Creating duplicate rows from input dataset

ajith · Post by **ajith** » Thu Aug 31, 2006 2:17 am

How to create duplicate rows from input dataset with respect to a condition

Hi All,

I have a Order start date (ORDER_ST_DT DATE) and an order completion date (ORDER_END_DT DATE). If the difference between start and completion date is greater than 5 then that record has to be duplicated that much times.

For eg, if the difference is 10 the same row has to be duplicated 10 times! Do we have any method in DataStage Parallel jobs to implement the same?

Thanks in Advance
Ajith

Kirtikumar · Post by **Kirtikumar** » Thu Aug 31, 2006 3:01 am

I am not sure if any stage can work like this.

But this can be done using a BuildOp.
As it is dynamic i.e. the total number of rows to be created, I think you might have to built a BuildOp in which you can create a loop and output rows as per this value of the diff between two cols.

Create a column which will store the diff between two dates. Pass this to Build op. In the BuildOp add a loop upto this diff col and output row in the loop.

kumar_s · Post by **kumar_s** » Thu Aug 31, 2006 6:24 am

Iam not with Datastage now, pls check if PadChar function can replicate string instead of just char. If so you can replicated the field concatinaed with a new line character.

Kirtikumar · Post by **Kirtikumar** » Fri Sep 01, 2006 12:03 am

Wow!!! that's a new learning.

But can this happen on the link?

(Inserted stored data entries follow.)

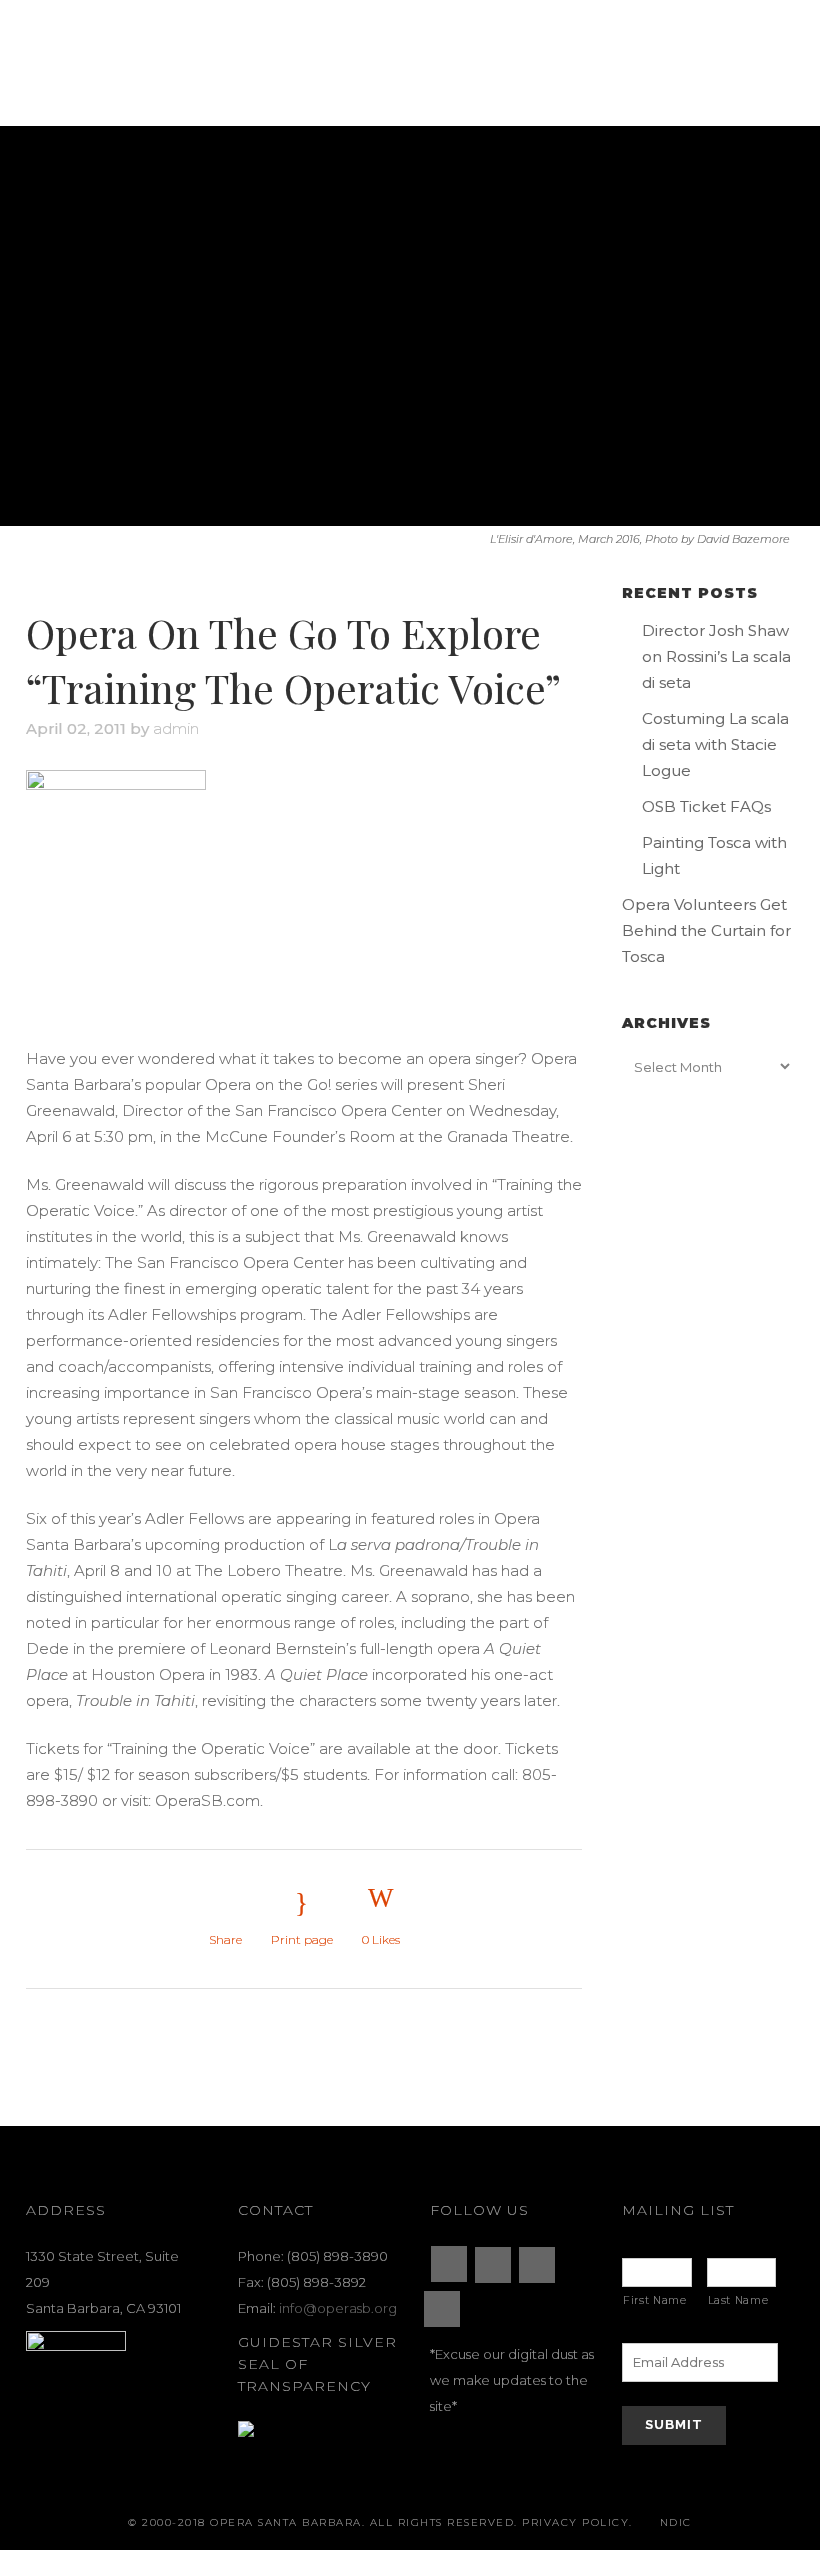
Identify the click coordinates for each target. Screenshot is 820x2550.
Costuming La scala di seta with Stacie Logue (715, 744)
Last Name (738, 2300)
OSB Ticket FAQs (706, 806)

Because in PX, data might be treated as single row (due to virtual dataset), isn't it?
Writing this into a sequential file might result in a new line and multiple rows. But storing it in dataset may not help.

ray.wurlod · Post by **ray.wurlod** » Fri Sep 01, 2006 2:47 am

You might most easily be able to accomplish this in a shell script invoked from an External Filter stage. There does not have to be a one-to-one mapping between input and output row counts from this stage type.